Q&N: Status code placement and general format

Q&N introduction

Index pages:
authors
titles
categories
topics
translators

Pages with filenames beginning with an underscore are assumed to be workfiles and ignored.

Page status codes are embedded in an HTML comment, immediately following the </title> end-tag in the head section. The comment must begin on the same line as the end tag, but may extend over multiple lines.

Within the status comment, any group of non-whitespace characters which contains a colon ( : ) character is interpreted as a status code. Anything else is ignored; it is possible to comment a status, by avoiding colons. (A group beginning with a colon might also be ignored, but only if there are no other colons in the group. The user is responsible for avoiding such a miscoding.)

The portion of the status code preceding the colon identifies the status attribute; the portion following is its value. Both portions are case-sensitive. Values are treated as strings; they might be

  • numerical values (e.g. v:1),
  • a range of numerical values (v:0-2),
  • a string (f:cat),
  • absent (z:), in which case the attribute serves as a flag, reported in tables with the value true.

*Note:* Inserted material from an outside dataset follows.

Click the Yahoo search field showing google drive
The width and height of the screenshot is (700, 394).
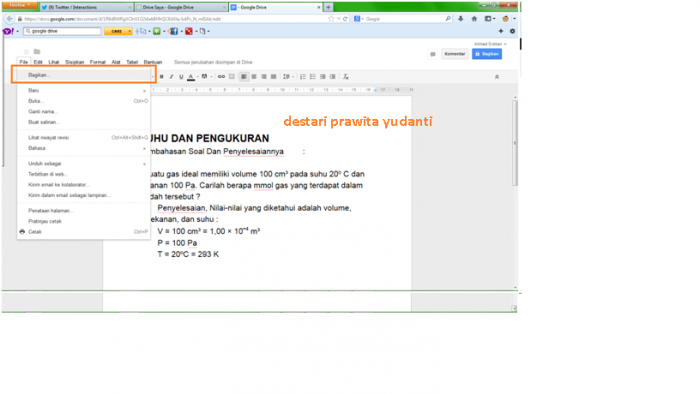pyautogui.click(x=62, y=31)
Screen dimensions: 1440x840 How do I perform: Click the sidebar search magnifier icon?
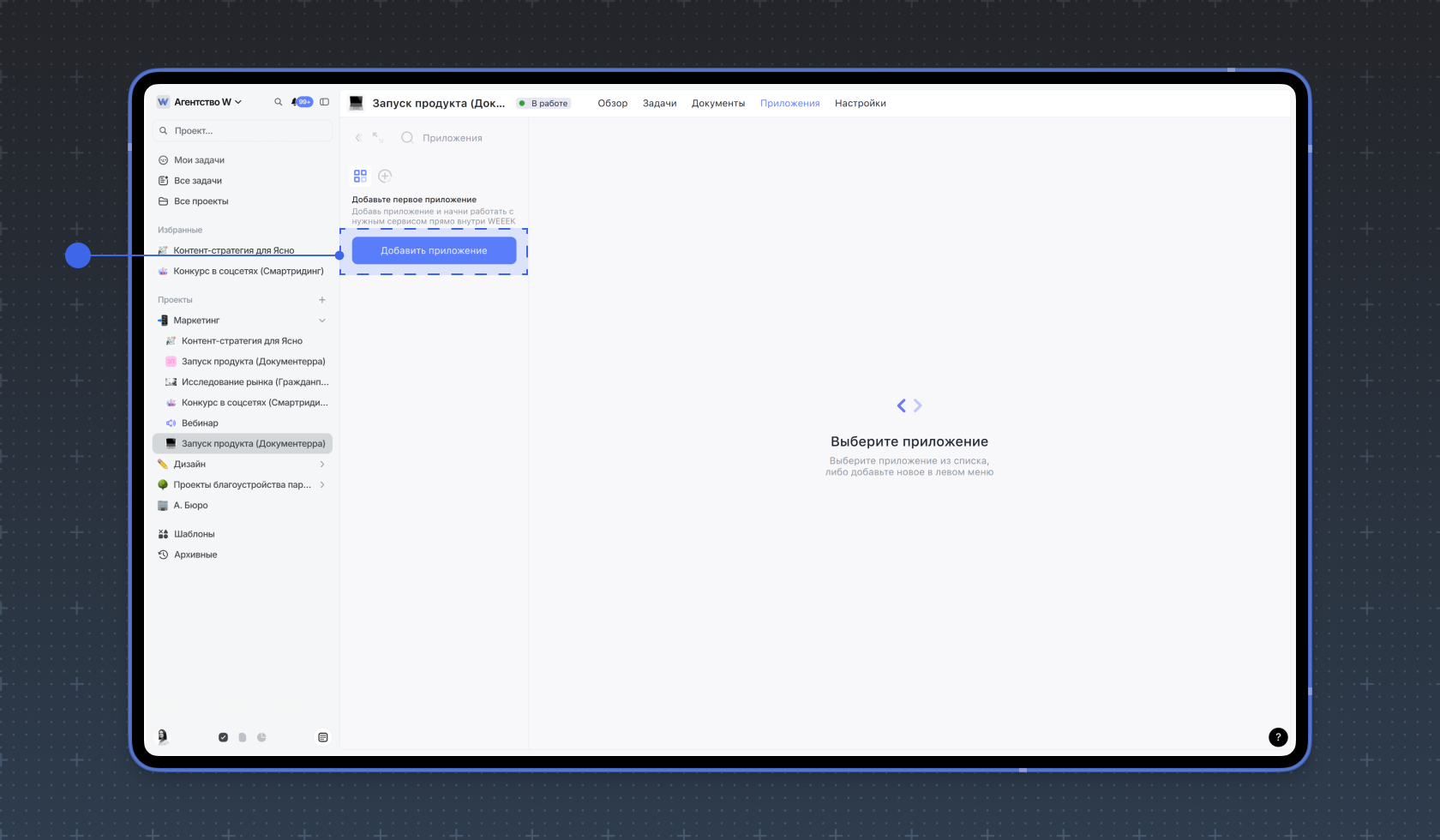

Status attribute identifiers are intended to be short. One- to four-letter strings are best, because they are incorporated in report page names when they are used as selection parameters. Case sensitivity has its risks: both report-page conflicts and confused reports could result from distinguishing two identifiers only by case.

The report generator is a Perl script, designed to scan the entire directory and report status for all or a selected subset of the files. Subset selection is by:

  • attribute identifier, with all files containing that status included in the report; or
  • attribute identifier and value, excluding all pages except those with that exact combination.

If the status is not a flag, and no value is specified, the report is sorted primarily by value of the selecting status, and secondarily by page filenames. In all other cases, the report is sorted simply by page filenames.